- Location of Straight River, within Hubbard County, Minnesota
- Country: United States
- State: Minnesota
- County: Hubbard

Area
- • Total: 35.32 sq mi (91.5 km^{2})
- • Land: 34.29 sq mi (88.8 km^{2})
- • Water: 1.03 sq mi (2.7 km^{2})

Population (2020)
- • Total: 788
- • Density: 23.0/sq mi (8.87/km^{2})
- Time zone: UTC-6 (Central (CST))
- • Summer (DST): UTC-5 (CDT)
- Area code: 218

= Straight River Township, Hubbard County, Minnesota =

Straight River Township is a township in Hubbard County, Minnesota, United States. The population was 788 at the 2020 census.

This township took its name from the Straight River.

==Geography==
According to the United States Census Bureau, the township has a total area of 35.3 square miles (91.6 km^{2}), of which 34.3 square miles (88.8 km^{2}) is land and 1.1 square miles (2.7 km^{2}) (3.00%) is water. The Fish Hook, Straight, Shell and Blueberry Rivers flow through the township.

==Demographics==
As of the census of 2000, there were 662 people, 249 households, and 204 families residing in the township. The population density was 19.3 people per square mile (7.5/km^{2}). There were 304 housing units at an average density of 8.9/sq mi (3.4/km^{2}). The racial makeup of the township was 99.09% White, 0.15% Asian, 0.30% from other races, and 0.45% from two or more races. Hispanic or Latino of any race were 1.21% of the population.

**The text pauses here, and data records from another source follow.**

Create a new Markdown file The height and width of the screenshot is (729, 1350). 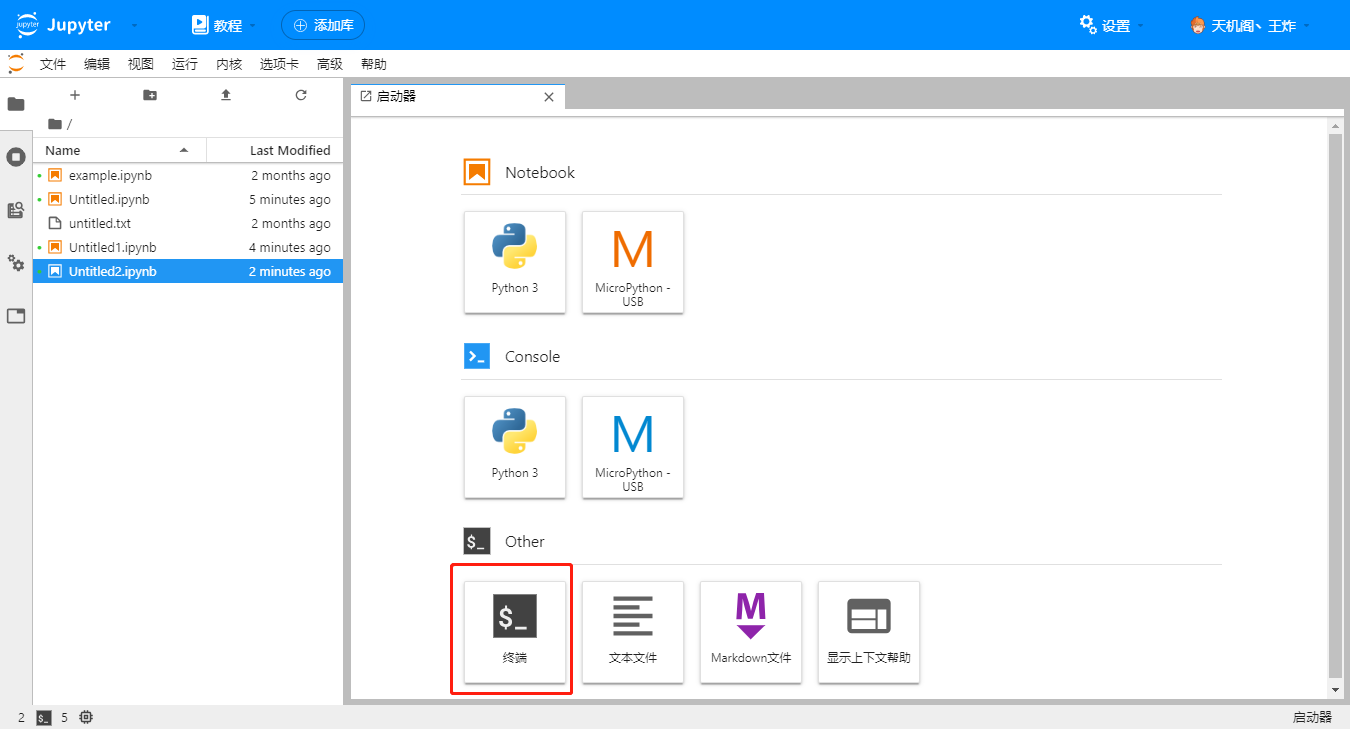click(x=751, y=631)
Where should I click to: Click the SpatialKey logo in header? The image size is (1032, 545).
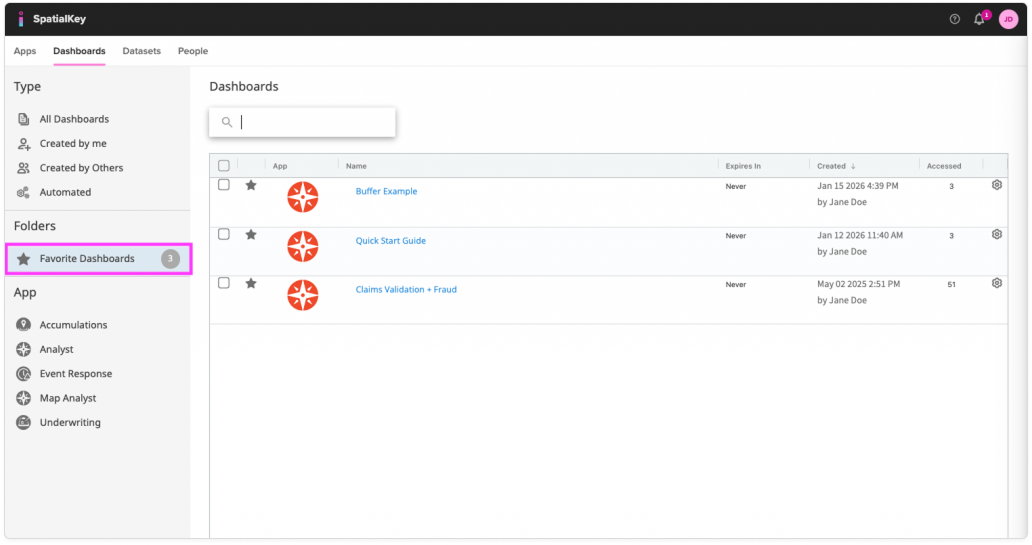click(x=49, y=19)
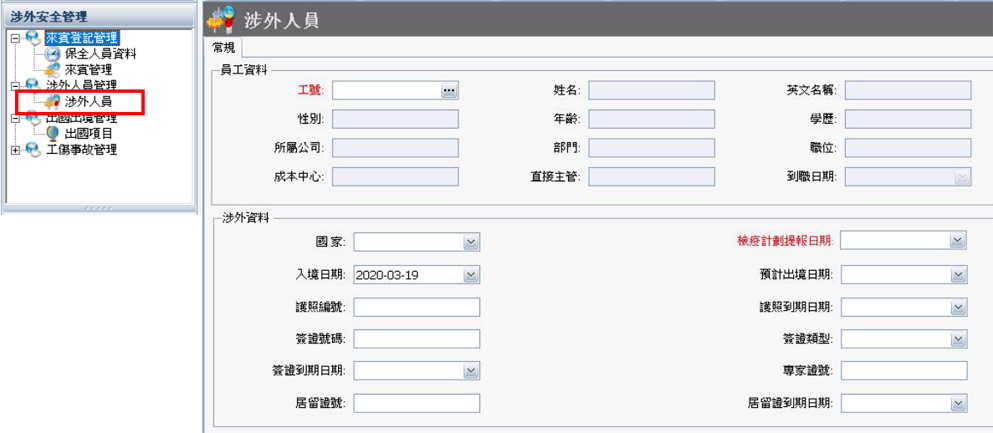Open the 國家 dropdown list
Screen dimensions: 993x433
471,242
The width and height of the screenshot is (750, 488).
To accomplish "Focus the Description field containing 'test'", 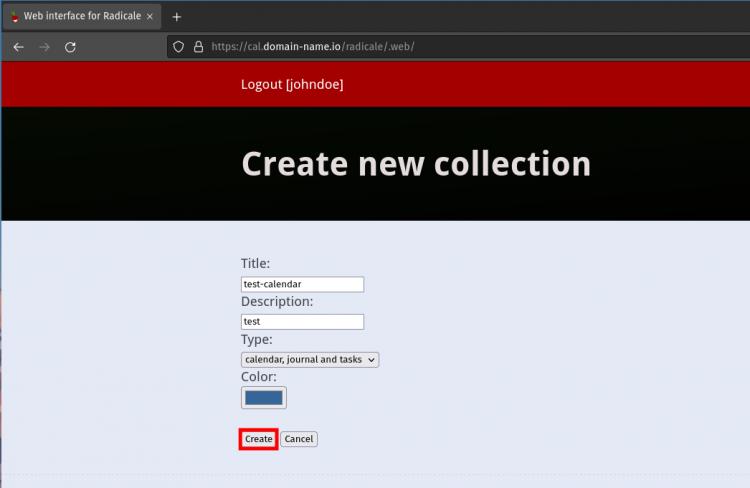I will [x=302, y=322].
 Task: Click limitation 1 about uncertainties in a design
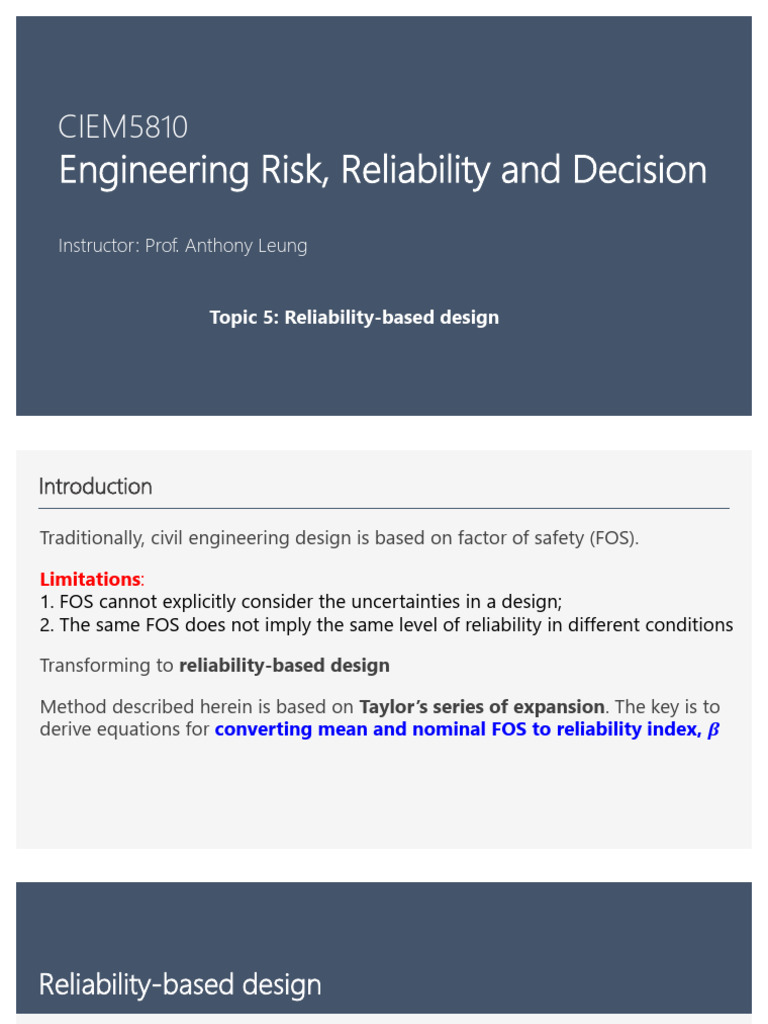301,601
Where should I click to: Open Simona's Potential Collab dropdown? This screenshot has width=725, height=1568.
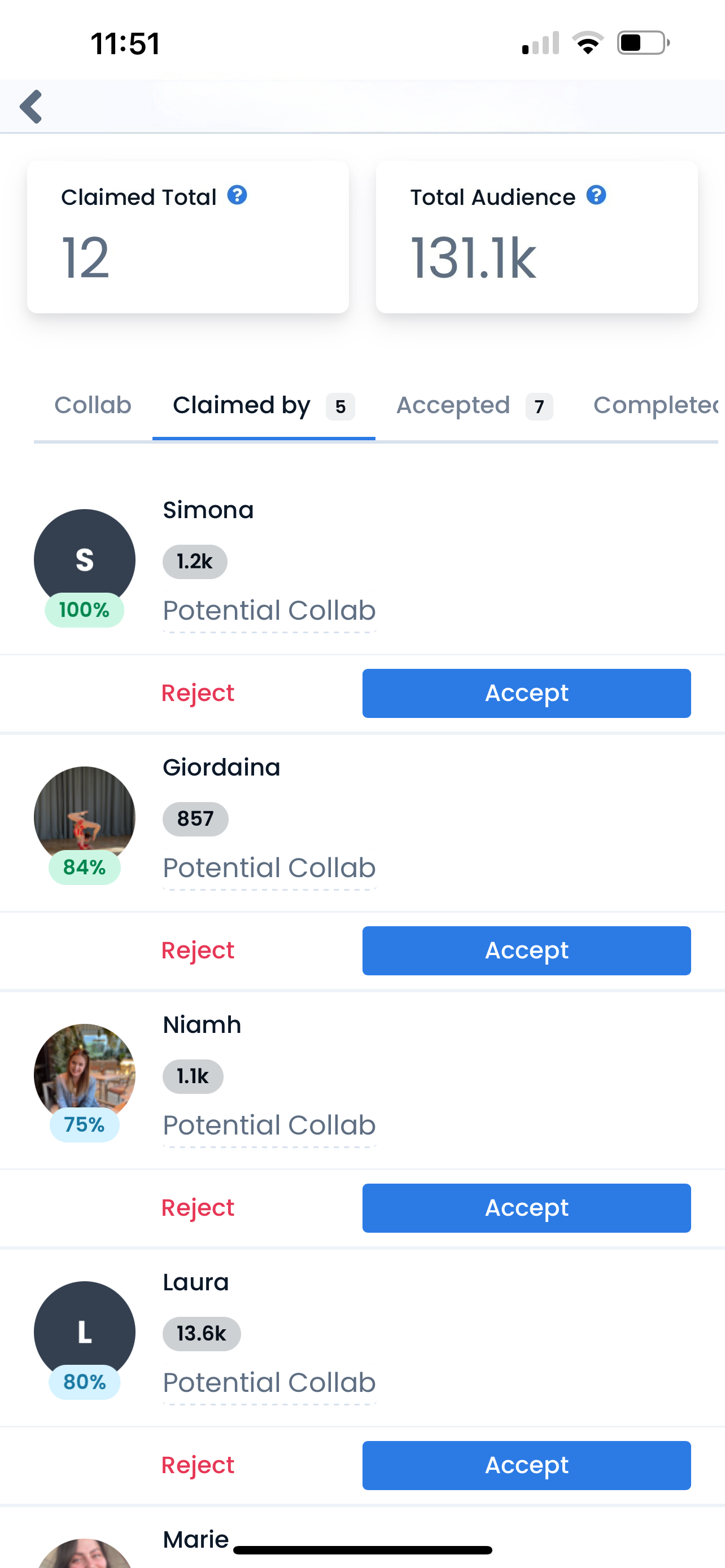269,611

There were 249 households, out of which 32.5% had children under the age of 18 living with them, 66.3% were married couples living together, 10.4% had a female householder with no husband present, and 17.7% were non-families. 15.3% of all households were made up of individuals, and 4.4% had someone living alone who was 65 years of age or older. The average household size was 2.66 and the average family size was 2.86.

In the township the population was spread out, with 25.7% under the age of 18, 6.9% from 18 to 24, 26.1% from 25 to 44, 27.5% from 45 to 64, and 13.7% who were 65 years of age or older. The median age was 40 years. For every 100 females, there were 96.4 males. For every 100 females age 18 and over, there were 103.3 males.

The median income for a household in the township was $30,952, and the median income for a family was $32,500. Males had a median income of $25,625 versus $23,281 for females. The per capita income for the township was $14,887. About 10.2% of families and 11.3% of the population were below the poverty line, including 14.9% of those under age 18 and 15.5% of those age 65 or over.